Ilish Er Tel Jhol Recipe – Bengali Hilsa Fish Curry
Ilish Er Tel Jhol, or Hilsa Oil Soup, is a traditional Bengali dish that showcases the iconic Hilsa fish, known for its rich, distinctive flavor. This simple yet aromatic fish curry is cooked with mustard oil, turmeric, kalonji (nigella seeds), and green chilies, making it a delightful dish to pair with steamed rice. The Ilish fish is gently pan-fried, then simmered in a flavorful, golden yellow gravy, creating a perfect balance of spice and tenderness. This dish is a staple in Bengali households and is perfect for a hearty, comforting dinner.
Ingredients
Ingredient | Quantity |
---|---|
Hilsa Fish (Ilish) | 4 pieces |
Green Chillies (slit, adjustable) | 3 pieces |
Turmeric Powder (Haldi) | 1 teaspoon |
Kalonji (Nigella Seeds) | 1 teaspoon |
Mustard Oil | 2 tablespoons |
Salt | To taste |
Preparation Time: 5 minutes
Cooking Time: 15 minutes
Total Time: 20 minutes
Servings: 4
Cuisine: Bengali
Course: Dinner
Diet: High Protein, Non-Vegetarian
Instructions
-
Prepare the Fish:
Start by cleaning and washing the Hilsa fish thoroughly. Once cleaned, marinate the fish with salt and a pinch of turmeric powder. This will help enhance the flavor and color of the fish. Set the marinated fish aside for a few minutes. -
Make the Turmeric Paste:
Take the remaining turmeric powder and add a small amount of water to it, stirring to create a smooth, golden yellow paste. This will serve as the base for your curry gravy. -
Pan-Fry the Fish:
Heat 1 tablespoon of mustard oil in a heavy-bottomed pan over medium heat. Once the oil is hot, carefully add the marinated fish pieces into the pan. Fry the fish until it turns light brown on both sides. This process enhances the fish’s flavor and texture. Once fried, remove the fish from the pan and set it aside. -
Prepare the Gravy:
In the same pan, add the remaining mustard oil. Once the oil heats up, add the kalonji (nigella seeds) and slit green chilies. Stir them gently until the chilies start to splutter. Then, add the prepared turmeric paste and mix it well. Season the gravy with salt to taste. Let this mixture cook for 1-2 minutes, allowing the flavors to infuse. -
Simmer the Gravy:
Pour in a cup of warm water to the pan, stirring to combine. Allow the gravy to simmer on medium heat for about 5 minutes. This will help the turmeric and spices fully develop their flavors. -
Combine the Fish and Gravy:
Gently add the fried fish back into the pan. Let the fish simmer in the gravy for another 5 minutes on low heat. The fish will soak up the flavors of the gravy, becoming tender and aromatic. -
Final Touch:
Once the fish is cooked through and the gravy has thickened slightly, switch off the heat. Your Ilish Er Tel Jhol is now ready to be served!
Serving Suggestions
Ilish Er Tel Jhol is best enjoyed with steamed rice to soak up the flavorful mustard oil gravy. A side of kachumber salad (a fresh cucumber, tomato, and onion salad) will add a refreshing contrast to the rich, spicy curry.

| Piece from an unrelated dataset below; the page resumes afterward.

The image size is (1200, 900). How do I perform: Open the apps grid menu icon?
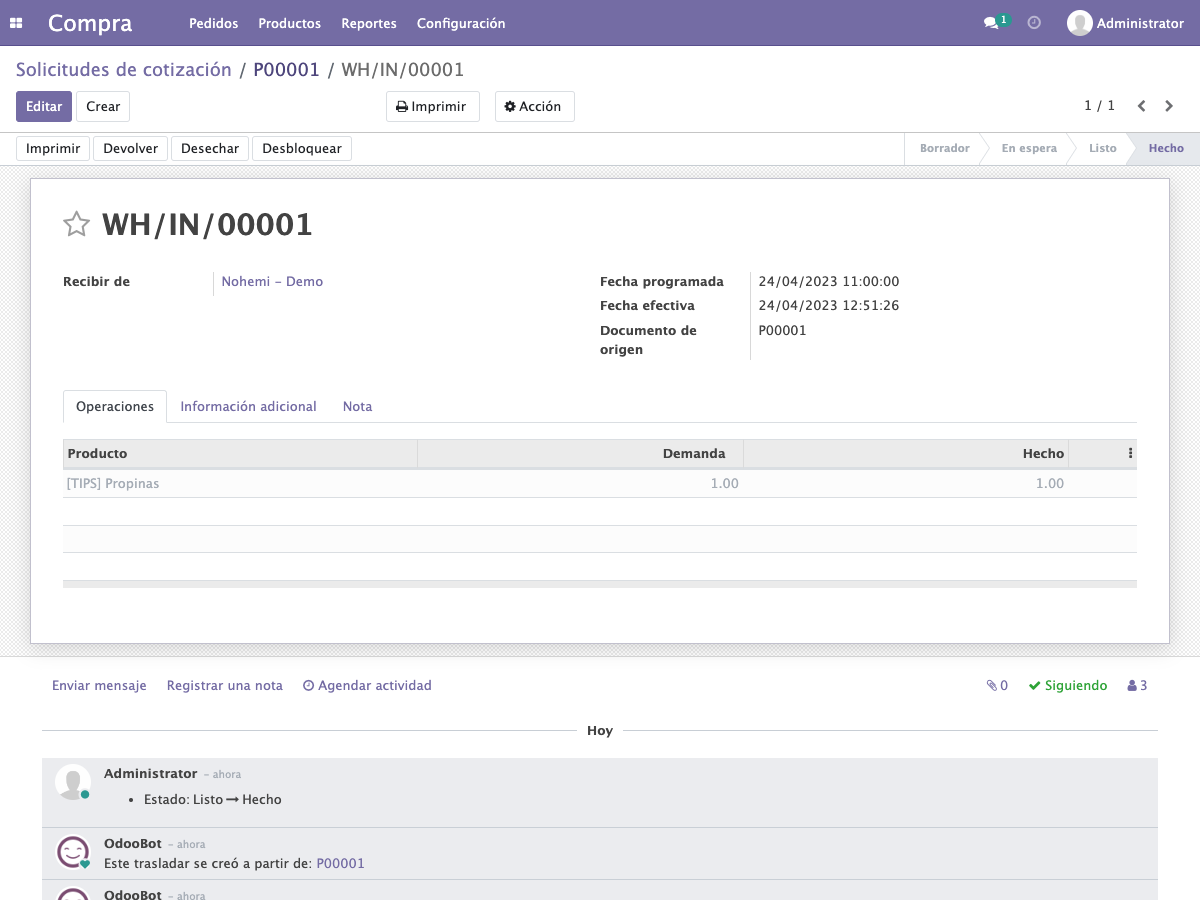16,23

This dish is perfect for a simple weekday dinner or any special occasion where you want to celebrate the authentic flavors of Bengali cuisine.
Nutritional Information (per serving)
Nutrient | Amount |
---|---|
Calories | 250-300 kcal |
Protein | 30g |
Carbohydrates | 10g |
Fat (Mostly from Mustard Oil) | 18g |
Fiber | 2g |
Sodium (depends on salt) | 500mg |
Cholesterol | 75mg |
Enjoy this flavorful Bengali dish with your loved ones, bringing the essence of traditional Bengali cooking to your table!